Re: [PATCH 1/1] iommu/vt-d: Add opt-in for ATS support on discrete devices
From: Baolu Lu
Date: Wed Mar 01 2023 - 20:57:38 EST
On 3/1/23 10:04 PM, Jason Gunthorpe wrote:
Here we are talking about soc-integrated devices vs. discrete PCI
devices (connected to the system through internal PCI slot). The problem
is that the DMAR ACPI table only defines ATS attribute for Soc-
integrated devices, which causes ATS (and its ancillary features) on the
discrete PCI devices not to work.
So, IMHO, it is a bug to set what Linux calls as untrusted for
discrete slots. We also definately don't want internal slots forced to
non-identity mode either, for example.
Linux doesn't set untrusted for PCI discrete slots. It reads port's
ExternalFacingPort property and set pdev->untrusted for all devices
underneath it. For ACPI compatible platforms, this property is only set
for thunderbolt ports as far as I have seen.
drivers/pci/pci-acpi.c:
1373 static void pci_acpi_set_external_facing(struct pci_dev *dev)
1374 {
1375 u8 val;
1376
1377 if (pci_pcie_type(dev) != PCI_EXP_TYPE_ROOT_PORT)
1378 return;
1379 if (device_property_read_u8(&dev->dev,
"ExternalFacingPort", &val))
1380 return;
1381
1382 /*
1383 * These root ports expose PCIe (including DMA) outside of the
1384 * system. Everything downstream from them is external.
1385 */
1386 if (val)
1387 dev->external_facing = 1;
1388 }
and
drivers/pci/probe.c:
1597 static void set_pcie_untrusted(struct pci_dev *dev)
1598 {
1599 struct pci_dev *parent;
1600
1601 /*
1602 * If the upstream bridge is untrusted we treat this device
1603 * untrusted as well.
1604 */
1605 parent = pci_upstream_bridge(dev);
1606 if (parent && (parent->untrusted || parent->external_facing))

◆ Work instructions
1) In the email about ATS support on discrete PCI devices, which ports has the writer seen the ExternalFacingPort property set for on ACPI compatible platforms?
2) Write what follows the last line of the email about ATS support on discrete PCI devices.

◆ Listed entries
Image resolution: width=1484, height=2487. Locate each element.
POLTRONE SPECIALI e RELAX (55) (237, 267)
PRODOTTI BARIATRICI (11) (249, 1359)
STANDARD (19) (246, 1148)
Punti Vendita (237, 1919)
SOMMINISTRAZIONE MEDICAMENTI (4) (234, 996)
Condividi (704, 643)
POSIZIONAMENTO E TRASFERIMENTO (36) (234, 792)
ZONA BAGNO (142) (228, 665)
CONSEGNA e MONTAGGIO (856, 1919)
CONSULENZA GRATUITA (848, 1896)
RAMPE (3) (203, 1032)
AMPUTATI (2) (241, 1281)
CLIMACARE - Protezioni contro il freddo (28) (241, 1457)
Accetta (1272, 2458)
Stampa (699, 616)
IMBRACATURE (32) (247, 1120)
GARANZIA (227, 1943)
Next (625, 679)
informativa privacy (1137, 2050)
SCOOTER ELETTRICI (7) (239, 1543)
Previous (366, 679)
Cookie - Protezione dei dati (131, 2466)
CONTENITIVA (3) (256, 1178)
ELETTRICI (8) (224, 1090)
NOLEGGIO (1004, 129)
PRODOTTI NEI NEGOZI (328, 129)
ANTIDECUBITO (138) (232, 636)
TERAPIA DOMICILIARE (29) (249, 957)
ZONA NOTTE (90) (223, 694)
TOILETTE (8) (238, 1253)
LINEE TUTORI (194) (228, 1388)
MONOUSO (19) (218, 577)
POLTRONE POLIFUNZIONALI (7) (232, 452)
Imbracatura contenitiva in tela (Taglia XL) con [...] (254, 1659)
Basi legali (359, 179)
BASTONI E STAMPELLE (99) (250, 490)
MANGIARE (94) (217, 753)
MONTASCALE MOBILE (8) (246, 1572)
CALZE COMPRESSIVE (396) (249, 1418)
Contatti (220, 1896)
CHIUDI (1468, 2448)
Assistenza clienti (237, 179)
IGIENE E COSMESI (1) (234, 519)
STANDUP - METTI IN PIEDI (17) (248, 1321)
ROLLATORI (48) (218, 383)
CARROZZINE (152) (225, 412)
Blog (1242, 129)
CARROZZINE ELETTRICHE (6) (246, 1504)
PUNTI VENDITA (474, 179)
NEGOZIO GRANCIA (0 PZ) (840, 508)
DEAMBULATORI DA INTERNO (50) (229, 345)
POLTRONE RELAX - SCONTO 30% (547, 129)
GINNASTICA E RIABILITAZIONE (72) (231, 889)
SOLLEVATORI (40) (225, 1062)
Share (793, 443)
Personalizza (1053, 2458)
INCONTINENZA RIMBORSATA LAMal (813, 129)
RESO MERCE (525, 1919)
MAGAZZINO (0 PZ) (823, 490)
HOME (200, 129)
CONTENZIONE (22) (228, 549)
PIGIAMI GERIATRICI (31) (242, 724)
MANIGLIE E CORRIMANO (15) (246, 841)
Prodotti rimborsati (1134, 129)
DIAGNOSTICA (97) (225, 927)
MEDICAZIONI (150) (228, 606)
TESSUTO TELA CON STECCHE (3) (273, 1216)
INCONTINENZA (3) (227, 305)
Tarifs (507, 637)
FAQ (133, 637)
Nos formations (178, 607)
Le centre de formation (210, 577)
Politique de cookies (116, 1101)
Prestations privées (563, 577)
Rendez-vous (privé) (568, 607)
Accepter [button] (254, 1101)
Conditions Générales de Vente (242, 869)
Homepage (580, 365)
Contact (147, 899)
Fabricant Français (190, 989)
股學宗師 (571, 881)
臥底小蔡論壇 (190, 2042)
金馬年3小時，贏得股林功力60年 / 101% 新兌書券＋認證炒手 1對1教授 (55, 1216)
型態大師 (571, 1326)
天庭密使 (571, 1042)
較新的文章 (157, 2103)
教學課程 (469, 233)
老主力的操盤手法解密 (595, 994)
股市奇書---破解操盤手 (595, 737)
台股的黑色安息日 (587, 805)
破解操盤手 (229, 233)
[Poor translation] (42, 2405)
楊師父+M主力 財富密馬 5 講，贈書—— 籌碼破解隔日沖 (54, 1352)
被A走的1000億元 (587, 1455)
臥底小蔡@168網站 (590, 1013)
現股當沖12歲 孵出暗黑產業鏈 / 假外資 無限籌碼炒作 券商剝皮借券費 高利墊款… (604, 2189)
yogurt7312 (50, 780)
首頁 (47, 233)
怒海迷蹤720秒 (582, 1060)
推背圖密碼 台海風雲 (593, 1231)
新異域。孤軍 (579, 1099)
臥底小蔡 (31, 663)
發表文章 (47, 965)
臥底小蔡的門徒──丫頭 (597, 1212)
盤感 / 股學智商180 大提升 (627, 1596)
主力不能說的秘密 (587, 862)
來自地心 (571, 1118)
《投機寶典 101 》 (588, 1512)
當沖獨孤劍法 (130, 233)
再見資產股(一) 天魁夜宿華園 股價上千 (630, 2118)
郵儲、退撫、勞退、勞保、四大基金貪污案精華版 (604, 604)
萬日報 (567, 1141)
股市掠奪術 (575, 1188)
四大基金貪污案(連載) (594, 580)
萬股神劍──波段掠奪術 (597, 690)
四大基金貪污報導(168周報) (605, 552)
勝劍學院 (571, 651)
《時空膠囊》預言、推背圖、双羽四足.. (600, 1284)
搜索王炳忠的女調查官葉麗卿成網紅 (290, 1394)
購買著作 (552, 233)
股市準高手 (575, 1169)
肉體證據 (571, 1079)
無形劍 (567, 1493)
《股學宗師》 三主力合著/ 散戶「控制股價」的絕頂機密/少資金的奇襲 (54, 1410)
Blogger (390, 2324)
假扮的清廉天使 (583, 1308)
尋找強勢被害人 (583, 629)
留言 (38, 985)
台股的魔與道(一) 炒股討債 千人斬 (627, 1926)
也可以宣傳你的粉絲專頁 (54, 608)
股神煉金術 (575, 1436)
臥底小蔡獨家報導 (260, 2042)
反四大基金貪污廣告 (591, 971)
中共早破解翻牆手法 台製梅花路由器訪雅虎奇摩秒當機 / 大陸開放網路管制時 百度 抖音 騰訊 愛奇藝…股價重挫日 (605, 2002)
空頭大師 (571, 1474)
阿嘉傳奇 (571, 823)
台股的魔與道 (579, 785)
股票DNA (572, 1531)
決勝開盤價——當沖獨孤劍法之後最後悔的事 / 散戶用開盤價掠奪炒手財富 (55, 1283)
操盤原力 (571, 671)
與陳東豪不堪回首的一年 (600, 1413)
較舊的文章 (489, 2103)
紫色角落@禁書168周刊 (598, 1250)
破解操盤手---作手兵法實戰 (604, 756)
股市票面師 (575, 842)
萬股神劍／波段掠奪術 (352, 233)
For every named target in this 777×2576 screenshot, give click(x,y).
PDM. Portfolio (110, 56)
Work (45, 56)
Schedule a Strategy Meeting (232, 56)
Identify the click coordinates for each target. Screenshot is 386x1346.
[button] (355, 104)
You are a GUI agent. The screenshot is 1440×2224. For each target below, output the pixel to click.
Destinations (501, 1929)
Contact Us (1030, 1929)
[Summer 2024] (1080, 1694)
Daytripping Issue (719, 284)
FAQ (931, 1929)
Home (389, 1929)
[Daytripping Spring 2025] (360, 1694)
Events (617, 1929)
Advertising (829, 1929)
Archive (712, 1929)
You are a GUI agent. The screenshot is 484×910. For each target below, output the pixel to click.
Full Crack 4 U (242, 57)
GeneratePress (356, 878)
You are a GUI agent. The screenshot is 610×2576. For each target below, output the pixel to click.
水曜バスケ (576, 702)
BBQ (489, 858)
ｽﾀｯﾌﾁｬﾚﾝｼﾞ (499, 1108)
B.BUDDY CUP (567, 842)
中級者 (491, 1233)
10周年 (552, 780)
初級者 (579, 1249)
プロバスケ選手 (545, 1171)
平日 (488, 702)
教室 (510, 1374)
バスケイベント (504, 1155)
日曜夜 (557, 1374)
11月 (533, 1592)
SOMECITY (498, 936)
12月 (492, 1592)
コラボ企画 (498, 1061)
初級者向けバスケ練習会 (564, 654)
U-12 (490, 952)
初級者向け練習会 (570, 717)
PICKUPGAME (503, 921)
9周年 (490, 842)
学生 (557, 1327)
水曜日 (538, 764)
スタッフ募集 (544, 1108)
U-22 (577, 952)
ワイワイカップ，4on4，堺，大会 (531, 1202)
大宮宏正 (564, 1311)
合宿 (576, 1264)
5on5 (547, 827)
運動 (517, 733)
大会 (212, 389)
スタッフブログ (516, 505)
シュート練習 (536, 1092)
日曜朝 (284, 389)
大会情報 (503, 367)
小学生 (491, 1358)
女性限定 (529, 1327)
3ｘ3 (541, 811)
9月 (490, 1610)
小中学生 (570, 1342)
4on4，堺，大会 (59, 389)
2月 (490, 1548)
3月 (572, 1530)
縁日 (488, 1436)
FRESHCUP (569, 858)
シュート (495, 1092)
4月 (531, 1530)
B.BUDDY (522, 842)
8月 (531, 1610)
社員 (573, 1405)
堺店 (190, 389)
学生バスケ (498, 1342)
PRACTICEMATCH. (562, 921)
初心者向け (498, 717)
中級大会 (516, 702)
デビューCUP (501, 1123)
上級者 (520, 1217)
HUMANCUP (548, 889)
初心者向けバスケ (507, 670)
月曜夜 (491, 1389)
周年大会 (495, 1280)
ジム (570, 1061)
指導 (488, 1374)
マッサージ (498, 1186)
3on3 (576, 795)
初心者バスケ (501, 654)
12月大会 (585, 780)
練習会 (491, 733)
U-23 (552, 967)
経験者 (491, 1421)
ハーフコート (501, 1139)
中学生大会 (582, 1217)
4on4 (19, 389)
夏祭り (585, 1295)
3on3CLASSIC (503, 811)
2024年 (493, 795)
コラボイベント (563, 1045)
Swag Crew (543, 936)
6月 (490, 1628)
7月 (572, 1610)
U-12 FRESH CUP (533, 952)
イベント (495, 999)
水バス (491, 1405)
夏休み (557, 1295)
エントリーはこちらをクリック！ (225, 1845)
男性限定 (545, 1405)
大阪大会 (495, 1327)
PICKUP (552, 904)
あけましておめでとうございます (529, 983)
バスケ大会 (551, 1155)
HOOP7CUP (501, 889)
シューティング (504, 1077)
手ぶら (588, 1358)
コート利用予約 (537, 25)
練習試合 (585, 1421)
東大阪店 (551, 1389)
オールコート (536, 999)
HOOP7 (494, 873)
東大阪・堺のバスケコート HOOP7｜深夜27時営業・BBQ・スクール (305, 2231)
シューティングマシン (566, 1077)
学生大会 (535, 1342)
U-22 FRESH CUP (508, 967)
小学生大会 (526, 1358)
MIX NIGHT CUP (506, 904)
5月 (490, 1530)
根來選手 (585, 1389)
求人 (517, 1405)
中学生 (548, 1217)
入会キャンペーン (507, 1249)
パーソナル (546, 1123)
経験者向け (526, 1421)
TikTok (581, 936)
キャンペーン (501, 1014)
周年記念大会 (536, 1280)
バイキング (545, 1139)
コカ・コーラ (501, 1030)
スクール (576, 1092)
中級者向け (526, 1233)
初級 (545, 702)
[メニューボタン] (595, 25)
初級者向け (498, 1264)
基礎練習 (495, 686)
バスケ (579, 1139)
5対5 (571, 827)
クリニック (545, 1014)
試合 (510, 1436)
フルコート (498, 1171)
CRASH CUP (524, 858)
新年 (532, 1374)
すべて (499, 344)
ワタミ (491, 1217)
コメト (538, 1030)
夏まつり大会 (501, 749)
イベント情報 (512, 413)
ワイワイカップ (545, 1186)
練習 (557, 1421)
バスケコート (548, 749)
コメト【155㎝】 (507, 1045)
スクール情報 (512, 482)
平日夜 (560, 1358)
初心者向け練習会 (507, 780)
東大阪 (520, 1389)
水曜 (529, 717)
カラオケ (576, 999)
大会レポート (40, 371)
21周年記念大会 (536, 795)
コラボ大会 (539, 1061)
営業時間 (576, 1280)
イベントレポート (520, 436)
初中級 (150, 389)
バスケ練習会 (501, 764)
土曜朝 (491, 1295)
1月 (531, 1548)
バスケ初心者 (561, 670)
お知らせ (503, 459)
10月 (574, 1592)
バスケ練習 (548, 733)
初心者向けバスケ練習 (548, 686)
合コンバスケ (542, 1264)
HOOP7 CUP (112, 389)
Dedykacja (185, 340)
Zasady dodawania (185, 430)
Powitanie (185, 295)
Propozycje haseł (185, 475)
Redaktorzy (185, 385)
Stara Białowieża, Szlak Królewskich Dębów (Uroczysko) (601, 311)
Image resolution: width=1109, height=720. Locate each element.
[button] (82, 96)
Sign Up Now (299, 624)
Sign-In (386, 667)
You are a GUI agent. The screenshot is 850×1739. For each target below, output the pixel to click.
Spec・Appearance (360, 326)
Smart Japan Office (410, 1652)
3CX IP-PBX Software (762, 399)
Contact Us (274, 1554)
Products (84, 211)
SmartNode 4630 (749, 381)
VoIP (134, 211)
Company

◆ Outputs by task
1) Only thunderbolt ports.

2)
1607 dev->untrusted = true;
1608 }
This should be addressed at the PCI layer. Untrusted should always
mean that the iommu layer should fully secure the device. It means
identity translation should be blocked, it means the HW should reject
translated requests, and ATS thus is not supported.
Every single iommu driver should implement this consistently across
the whole subsystem.
If you don't want devices to be secured then that is a PCI/bios layer
problem to get the correct data into the untrusted flag.
Not an iommu problem to ignore the flag.
The problem here is that, even for PCI *trusted* devices, the IOMMU
drivers (Intel and SMMUv3) still have a allowed list for ATS. Only
devices in this list are allowed to use ATS. This cause some PCI
discrete devices not able to use ATS even its pdev->untrust is *not*
set.
The purpose of this patch is to allow privileged users to choose to skip
the allowed list according to their wishes. So that, as long as the PCI
layer treats the device as trusted, it can use ATS in the IOMMU layer.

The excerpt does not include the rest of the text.